How Public Key Technologies Work

To understand the benefits of PKI, it’s necessary to understand the basics of symmetric encryption, public key encryption, and digital signatures. (Also see the illustration “Cryptographic Operations“.)

Symmetric Encryption

Also known as shared-secret or secret-key encryption, symmetric encryption provides a way for two parties to exchange information and encode it so that it remains confidential, even if intercepted by a third party. Both parties know a secret “key,” which is really just a randomly generated, fixed-length sequence of bits. One side can use the secret key to scramble the data, called plaintext (although this is a misnomer—there is no requirement for it to be text at all; any series of bits will do) into an unreadable mess called ciphertext, then send the ciphertext to the other party. With his separate copy of the key, the recipient can turn it back into the original data.

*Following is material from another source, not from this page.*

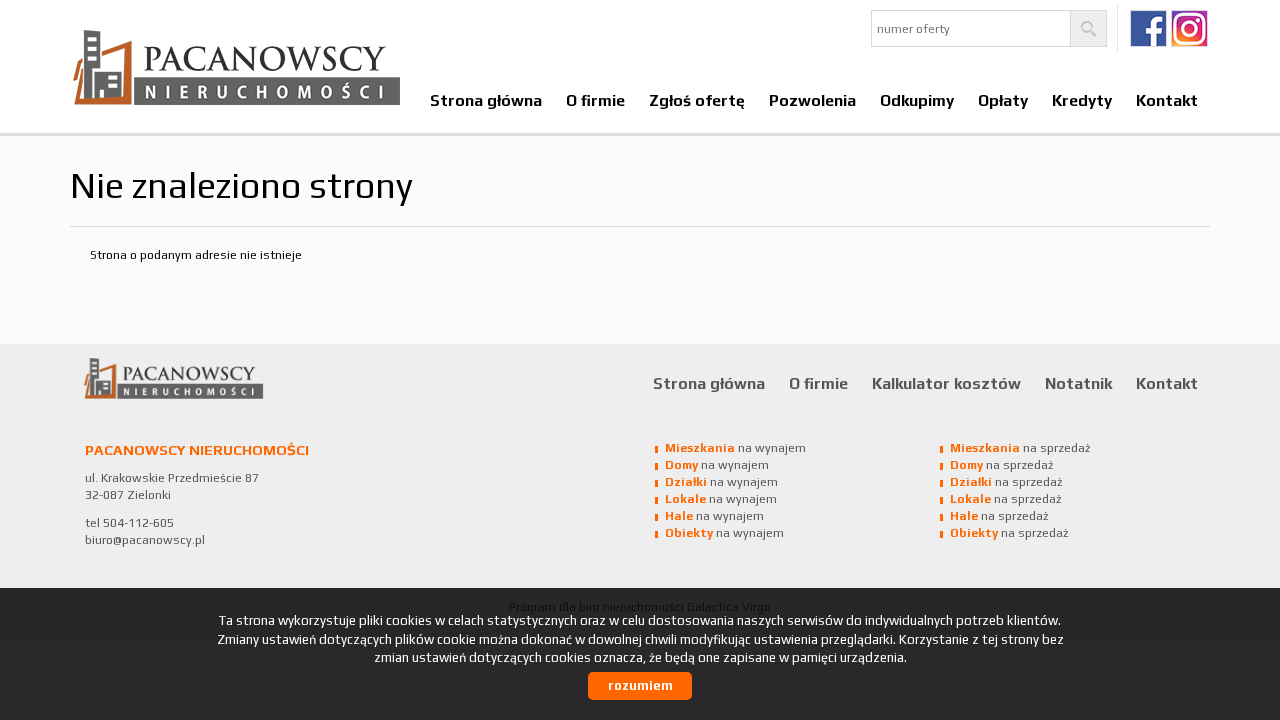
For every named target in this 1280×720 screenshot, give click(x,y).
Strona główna (486, 100)
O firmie (595, 100)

The magic is in the mathematics of the encryption/decryption algorithms. Unlike most mathematical functions, which are possible to reverse engineer given a large enough set of inputs and results, these algorithms are mathematically impossible to solve for the key, even if one possesses both the plaintext and resulting ciphertext. The only way to solve for the key is to try every possible key until one works, and this is prevented by making symmetric keys long enough that a brute force attack is computationally unfeasible: thousands of today’s computers would have to work for years just to crack one 128-bit key.